● **DESCRIPTION OF THE TASK**
Report each line in the material below that contains the string "HINO". Only matches with the same capitalization count.

● **SUPPLIED ENTRIES**
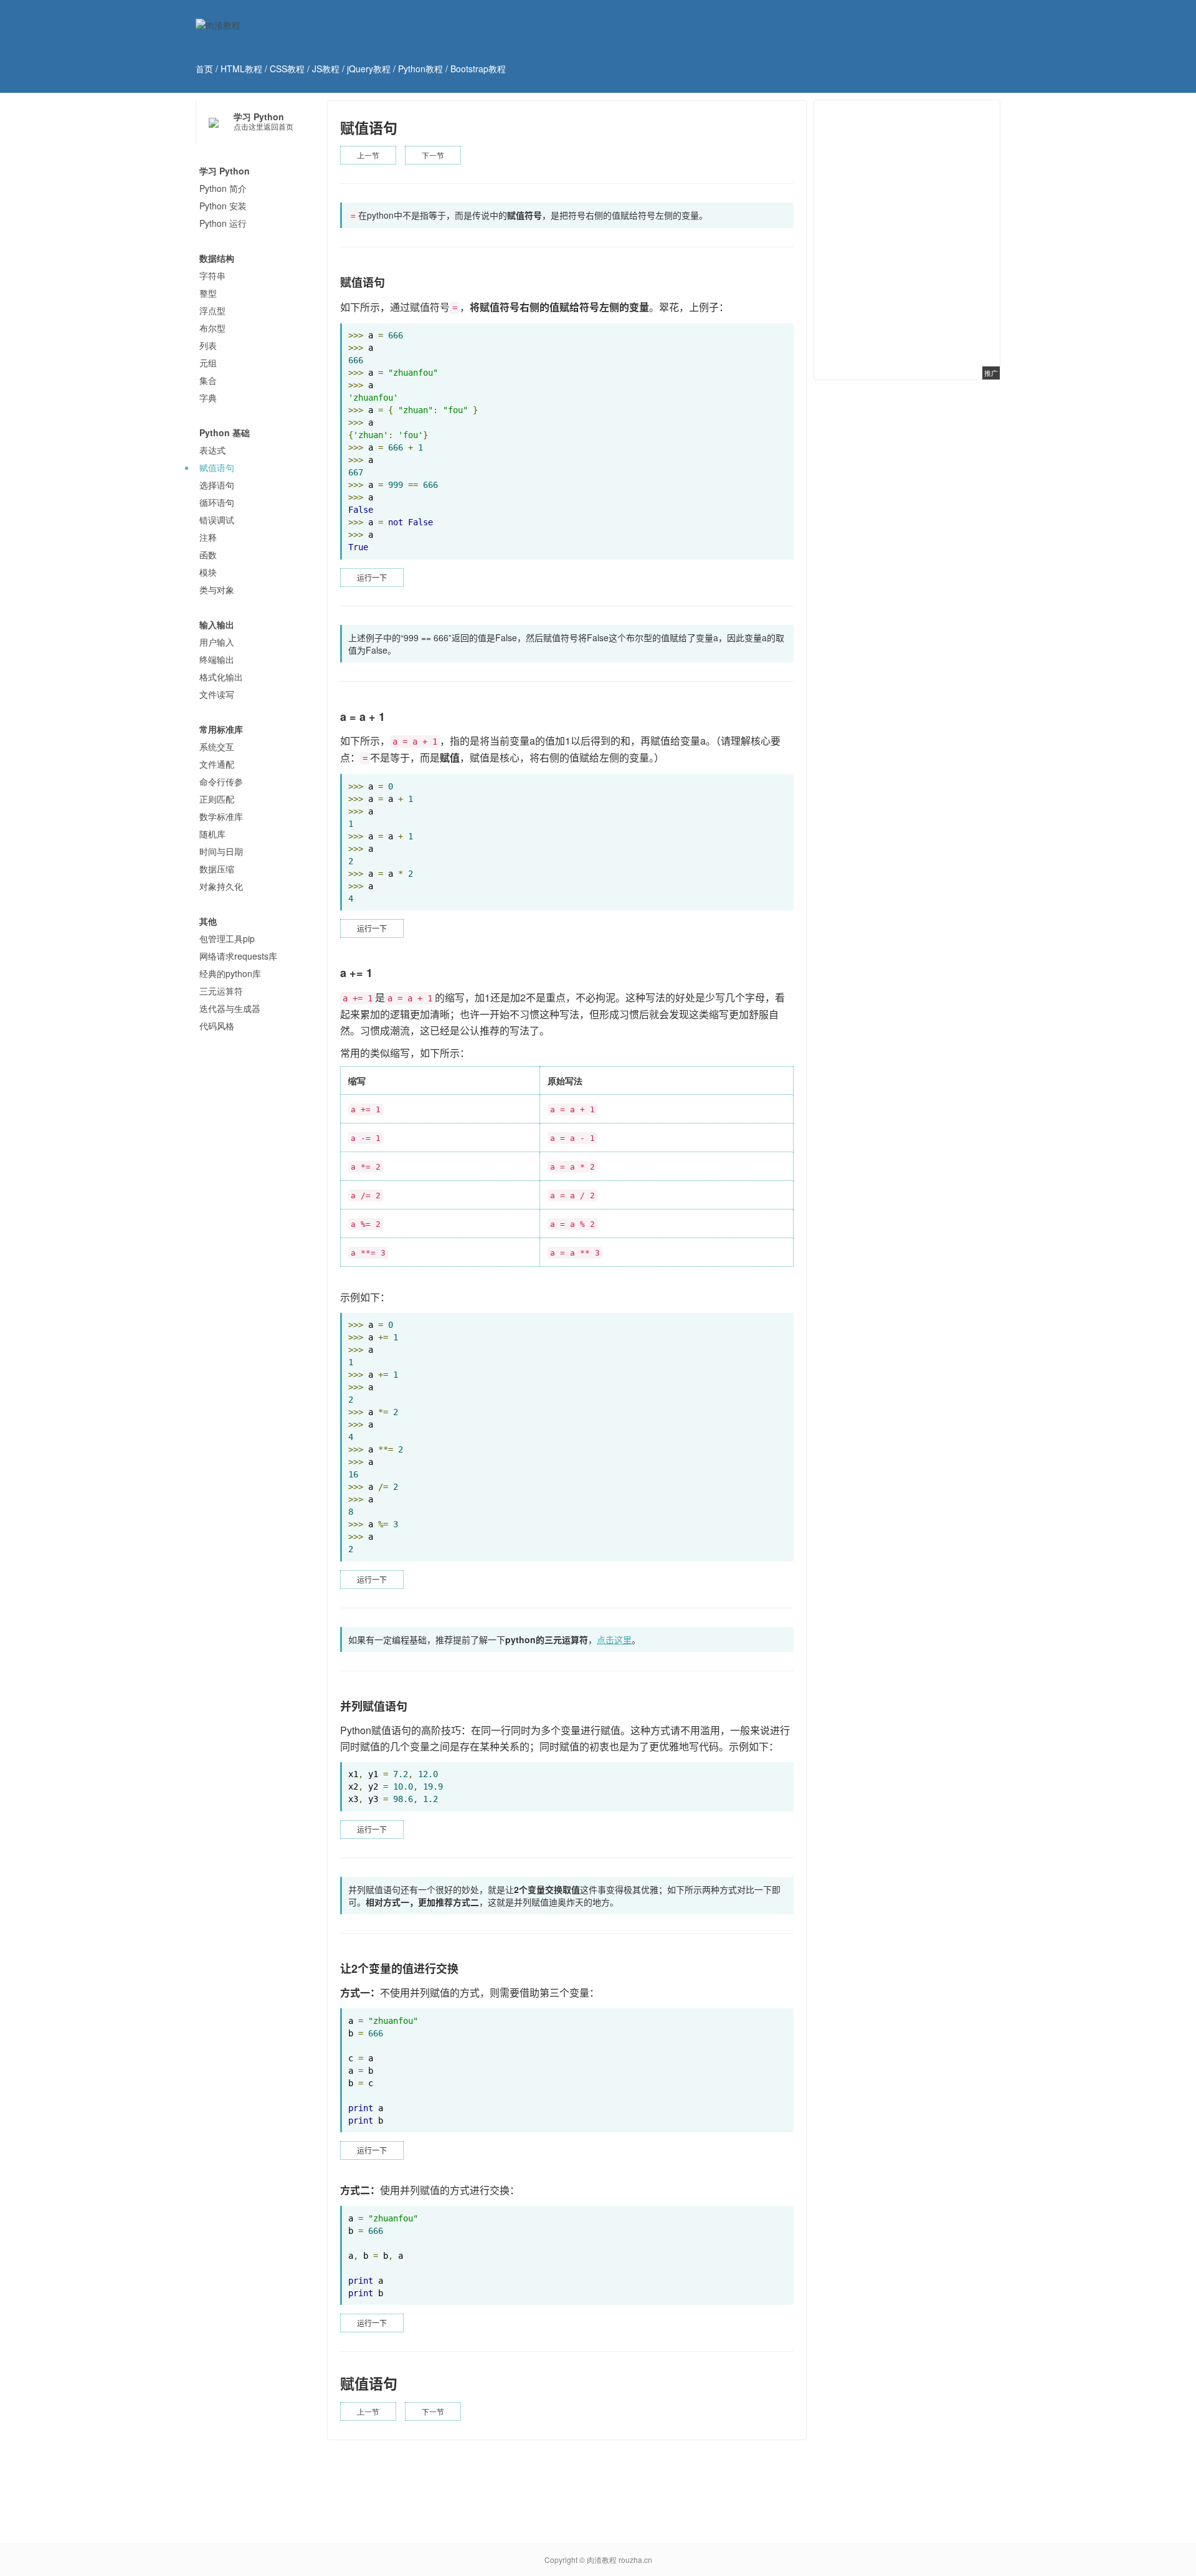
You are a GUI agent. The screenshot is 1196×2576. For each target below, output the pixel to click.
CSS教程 (287, 68)
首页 (204, 68)
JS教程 (325, 68)
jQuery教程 (369, 68)
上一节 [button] (368, 155)
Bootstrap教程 (478, 68)
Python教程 (420, 68)
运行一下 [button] (372, 577)
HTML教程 (241, 68)
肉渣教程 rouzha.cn (619, 2559)
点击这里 (614, 1639)
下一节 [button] (433, 155)
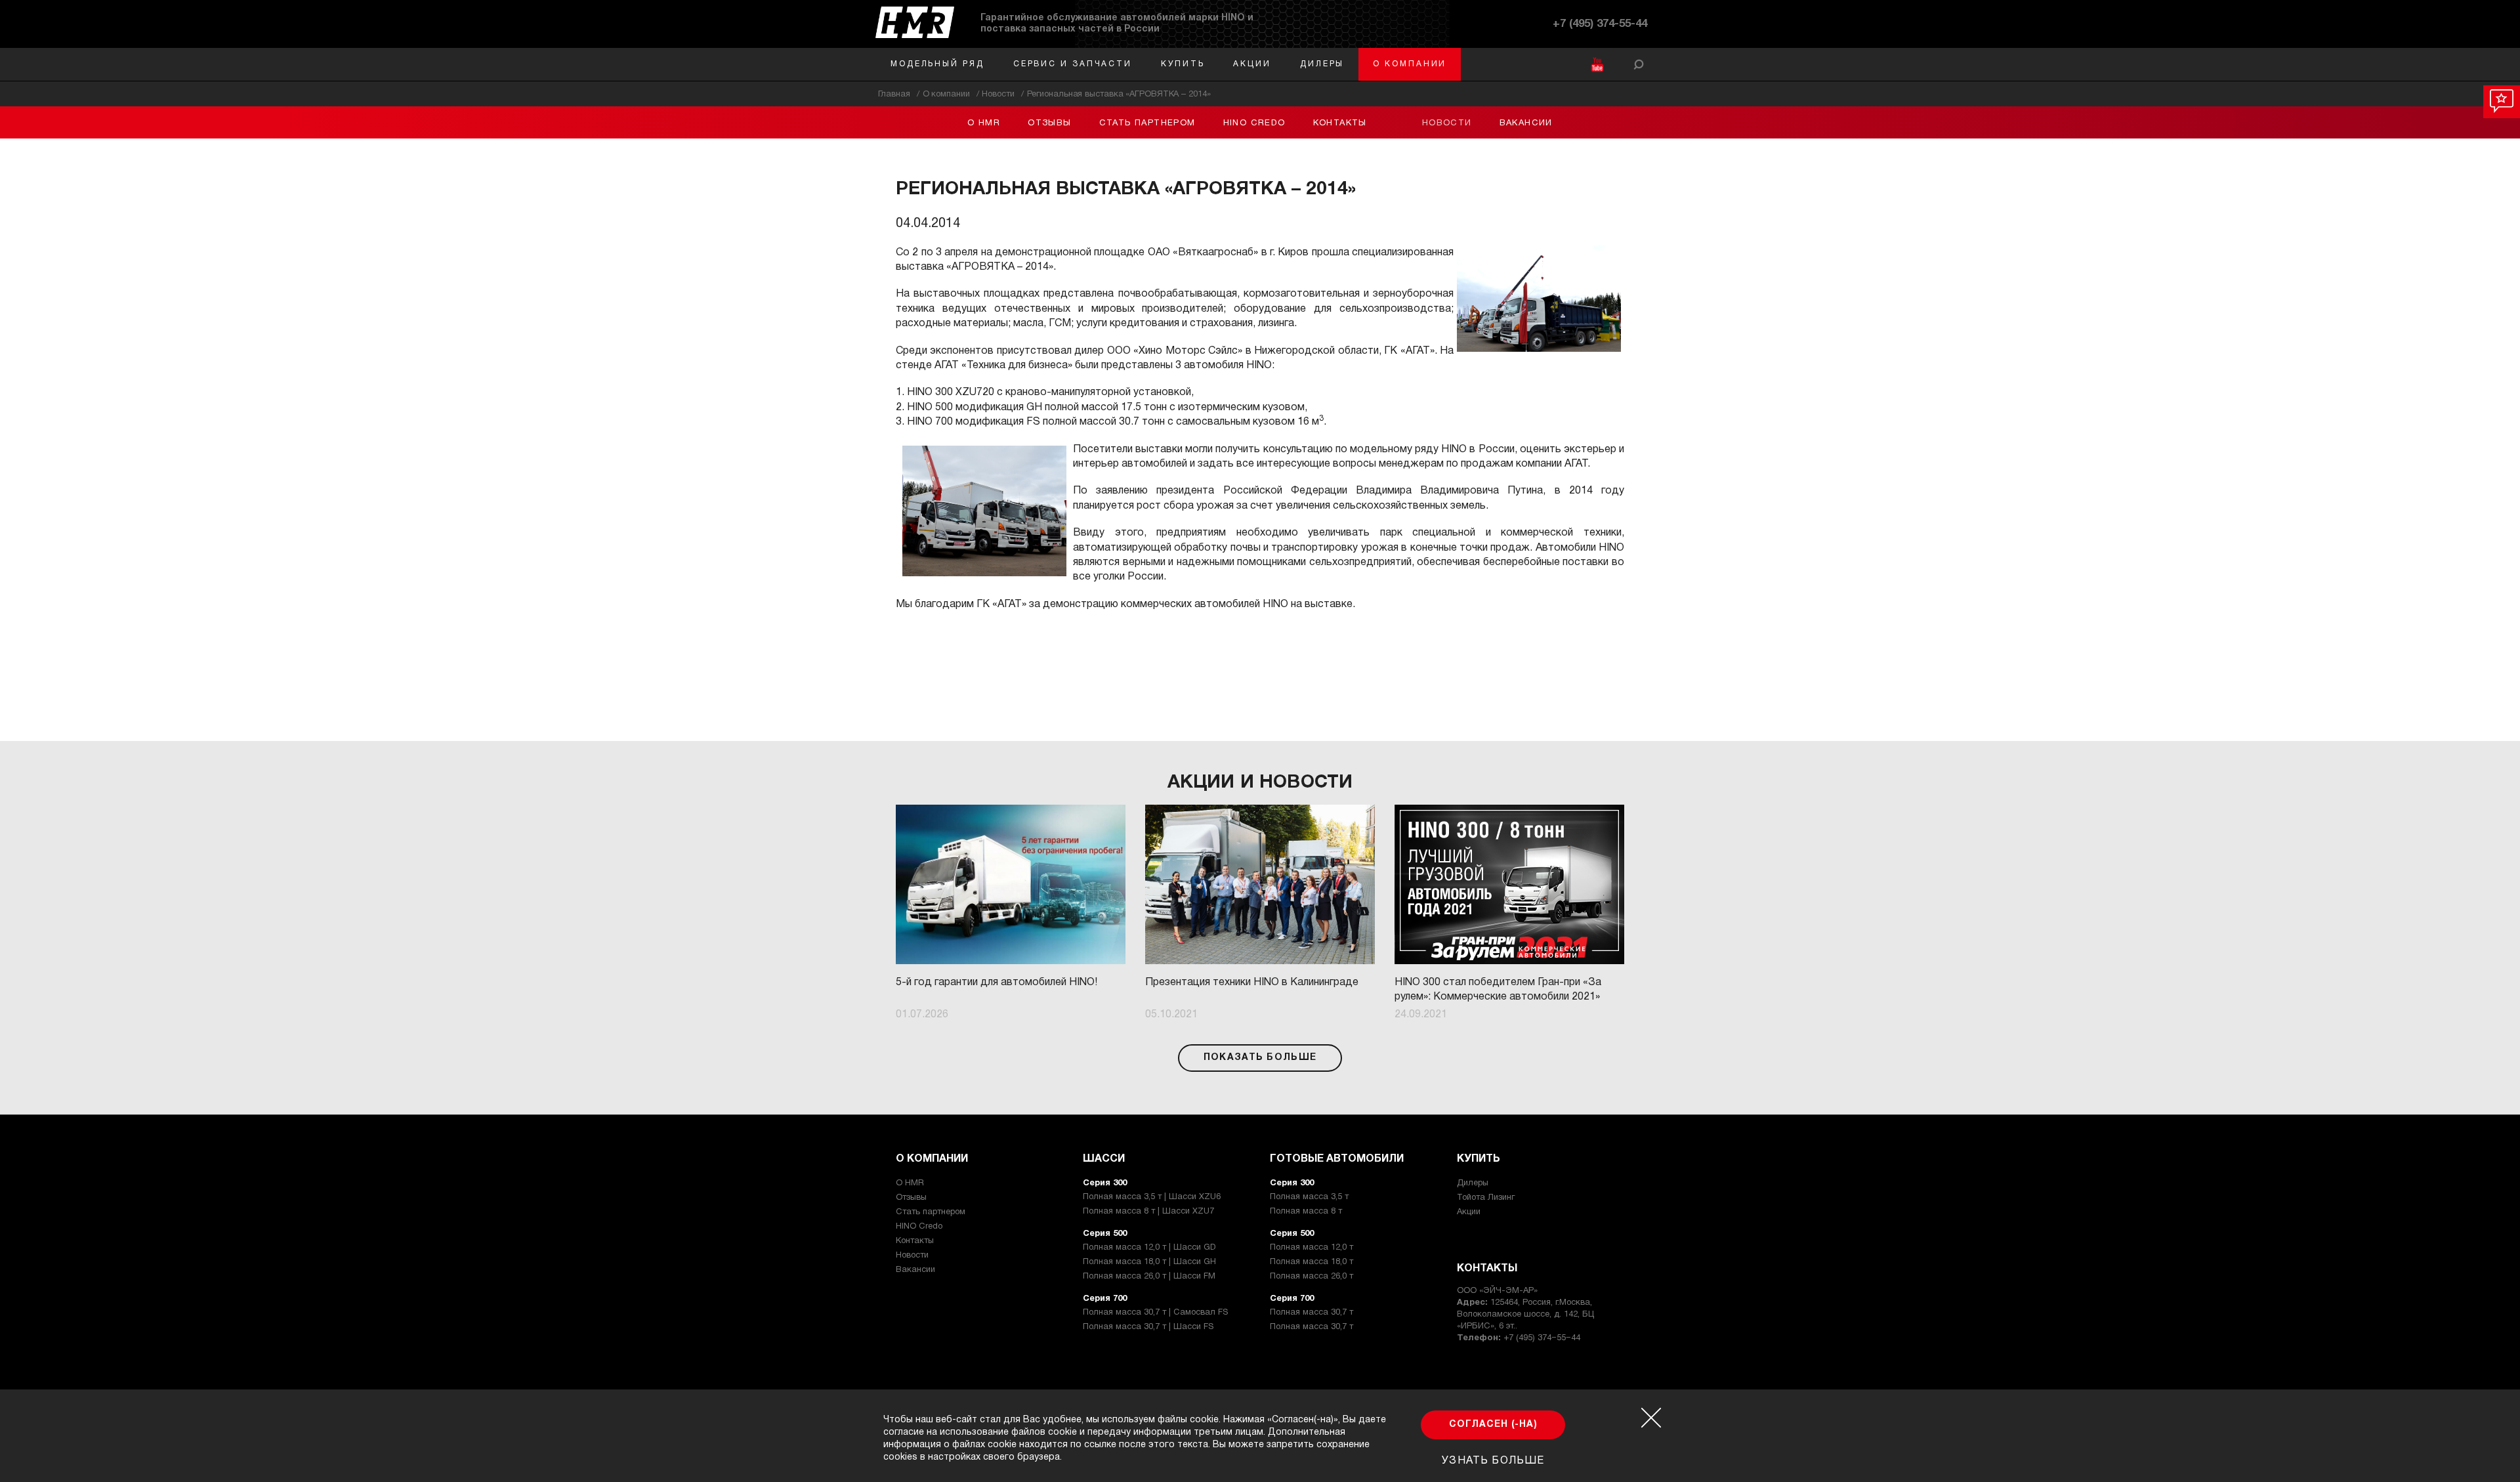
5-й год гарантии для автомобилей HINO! (996, 982)
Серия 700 (1105, 1299)
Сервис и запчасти (1072, 64)
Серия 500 (1105, 1234)
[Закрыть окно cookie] (1651, 1417)
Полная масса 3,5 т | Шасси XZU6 (1152, 1197)
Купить (1182, 64)
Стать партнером (1147, 123)
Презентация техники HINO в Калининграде (1251, 982)
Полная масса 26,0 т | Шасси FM (1149, 1277)
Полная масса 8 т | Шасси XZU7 (1148, 1212)
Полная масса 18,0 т (1311, 1262)
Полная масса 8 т (1306, 1212)
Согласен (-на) (1493, 1424)
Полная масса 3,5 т (1309, 1197)
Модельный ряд (937, 64)
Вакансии (1526, 123)
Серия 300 (1105, 1183)
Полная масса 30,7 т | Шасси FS (1148, 1327)
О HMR (983, 123)
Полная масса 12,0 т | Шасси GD (1149, 1248)
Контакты (1340, 123)
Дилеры (1322, 64)
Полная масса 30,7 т (1311, 1313)
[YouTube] (1597, 64)
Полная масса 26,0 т (1311, 1277)
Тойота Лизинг (1486, 1198)
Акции (1252, 64)
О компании (1409, 64)
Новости (1447, 123)
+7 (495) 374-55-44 (1600, 24)
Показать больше (1260, 1057)
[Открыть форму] (1638, 64)
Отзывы (1049, 123)
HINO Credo (1254, 123)
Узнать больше (1493, 1461)
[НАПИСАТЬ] (2501, 101)
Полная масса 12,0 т (1311, 1248)
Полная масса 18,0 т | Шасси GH (1149, 1262)
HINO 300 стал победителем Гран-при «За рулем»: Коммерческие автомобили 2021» (1498, 990)
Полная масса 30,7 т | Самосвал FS (1155, 1313)
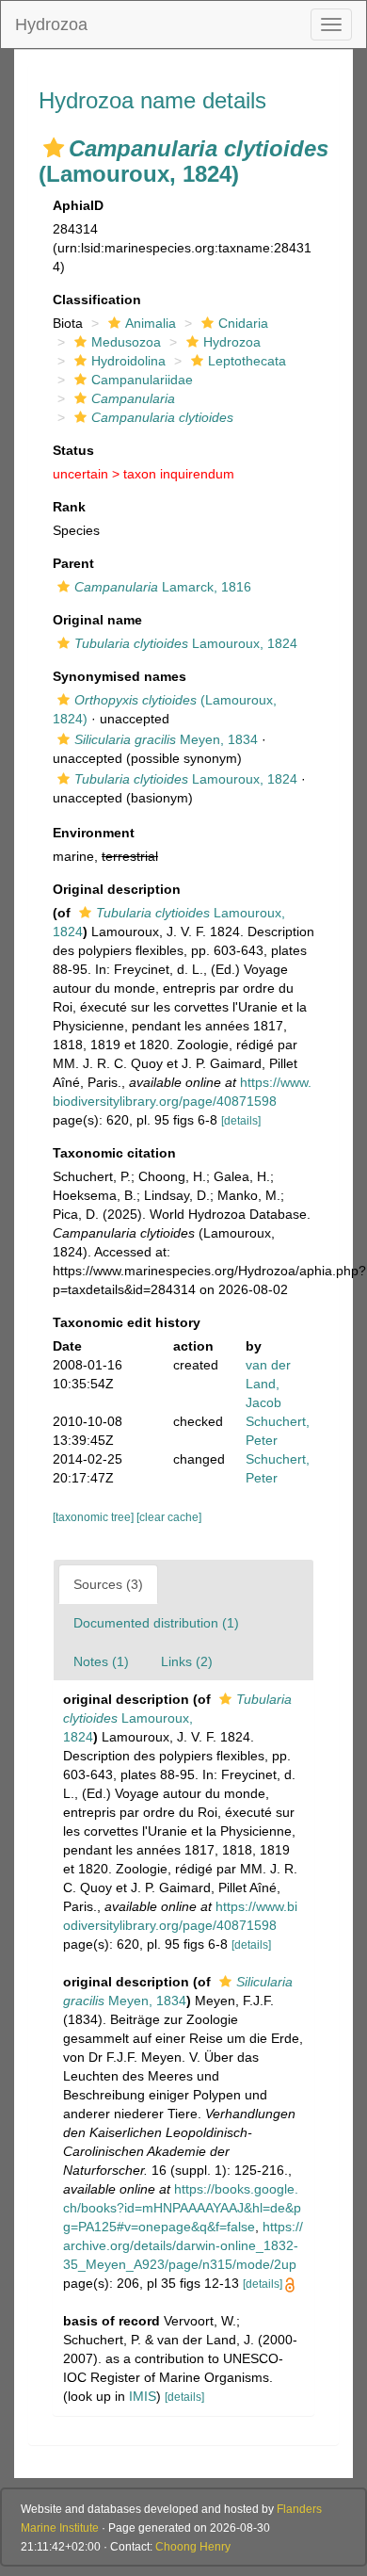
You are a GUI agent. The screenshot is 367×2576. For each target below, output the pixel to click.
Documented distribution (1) (156, 1622)
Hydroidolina (128, 360)
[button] (54, 148)
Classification (97, 299)
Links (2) (187, 1661)
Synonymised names (119, 676)
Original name (97, 619)
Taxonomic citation (114, 1152)
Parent (73, 563)
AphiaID (78, 205)
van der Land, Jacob (268, 1383)
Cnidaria (243, 323)
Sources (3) (108, 1584)
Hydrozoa (51, 24)
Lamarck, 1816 (162, 586)
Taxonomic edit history (126, 1322)
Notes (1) (101, 1661)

● **WRITTEN SOLUTION**
5-й год гарантии для автомобилей HINO! (996, 982)
Презентация техники HINO в Калининграде (1251, 982)
HINO Credo (1254, 123)
HINO 300 стал победителем Гран-при «За рулем»: Коммерческие автомобили 2021» (1498, 990)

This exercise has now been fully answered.